И правда его песен обретала новую, небывалую, безудержную свободу. Больная совесть гражданина и высокое искусство лицедейства — хмельная вольность и трезвая свободная правда — живые источники поэзии Александра Галича.

Его первые песни родились внезапно, неожиданно для всех знавших его и даже для него самого в начале шестидесятых. А потом они полились неудержимым широким потоком. И до конца его питали все те же родники.

Галич погиб, не допев; упал на середине пути. Умер на чужбине чужой смертью… Но здесь, на родине, он живет. В своих песнях, своей жизнью…»

…Резидент принял меня в посольстве, в своем «светском» кабинете советника — дипломатическая должность, которая идет второй после посла и которую, как правило, раньше широко использовал КГБ по согласованию с МИД.

— Здравствуйте, Леонид Сергеевич. Очень приятно познакомиться. Вы, конечно, поняли, что одно ваше дело ушло в небытие. Печально, конечно. Но есть еще одно, новое. Очень важное. На завтра мы подготовили вашу встречу с вдовой Галича, и вместе с ней будет Виктор Некрасов. Понимаете? Она состоится на площади Бастилии в кафе «У знамени». Вас туда отвезут. Ангелина Николаевна и Некрасов придут в сопровождении одного человека — русского эмигранта, который дружит с нами. Все трое знают, что с ними будет беседовать специальный корреспондент «Известий» Леонид Колосов. По всем остальным заданиям мы тоже поможем. Итак, завтра пойдете на свидание с Ангелиной и Некрасовым. Можете провести с ним откровенную беседу, если будет возможно.

На другой день утром я был на площади Бастилии. На эту парижскую площадь выходят одиннадцать улиц. Оттого она так шумна, оживленна и днем, и вечером, и даже ночью. Возможно, в глазах человека, попавшего сюда впервые, она покажется немного заурядной, даже неказистой, шумной, словом, обычной парижской площадью. Она подавляет грохотом сотен автомашин и гигантских грузовиков, пересекающих ее во всех направлениях, бензиновой гарью, суетой на тротуарах. И тем не менее здесь всегда останавливаются автобусы, полные туристов. Нет, не только потому, что в центре этой площади высится 50-метровая, позеленевшая от старости бронзовая колонна с символической фигурой гения свободы на вершине. Эта колонна хранит память о трех героических революционных днях июля 1830 года. Но сама площадь хранит память еще более давнюю и славную. В июле 1789 года здесь была сокрушена многовековая абсолютная монархия и открыта эра республики.

Со времен Карла V на месте нынешней площади находилась королевская крепость-тюрьма Бастилия. Угрюмые стены и высокие башни своей неприступностью словно утверждали незыблемую власть короля.
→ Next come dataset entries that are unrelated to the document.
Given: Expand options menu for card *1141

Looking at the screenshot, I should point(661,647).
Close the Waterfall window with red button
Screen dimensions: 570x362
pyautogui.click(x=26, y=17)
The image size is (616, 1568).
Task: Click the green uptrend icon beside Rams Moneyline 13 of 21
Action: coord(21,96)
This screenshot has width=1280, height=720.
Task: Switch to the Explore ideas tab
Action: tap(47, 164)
Крепость господствовал:! над убогими домишками Сент-Антуанского предместья — прибежища нарождавшегося парижского пролетариата. Вокруг жил простой люд: ремесленники, рабочие-ткачи, мебельщики — беспокойные и малосговорчивые подданные королей. Они немало претерпели от королевской власти, и достаточно было лишь искры, чтобы Сент-Антуан взорвался народным возмущением. Эта искра и вспыхнула 14 июля 1789 года, когда тысячи парижских простолюдинов, жителей его рабочих предместий, вооруженные чем попало, взяли штурмом Бастилию.

На площади уже давно нет следов бывшей королевской тюрьмы. Лишь в скверике неподалеку от Сены собрано несколько массивных каменных плит, когда-то служивших фундаментом Бастилии. Но в истории Франции и всего мира осталась великая дата — 14 июля. Ежегодно ее торжественно отмечают военным парадом на Елисейских полях в Париже, народными гуляньями на многих площадях и бульварах столицы, во всех французских городах…

В кафе было немноголюдно. Заплаканная женщина в черном, очень постаревший Виктор Некрасов и бодрый, не потерявший стройности, седовласый старик, представившийся Алексеем Михайловичем Шуваловым, сидели за столиком, ожидая меня. Поздоровались.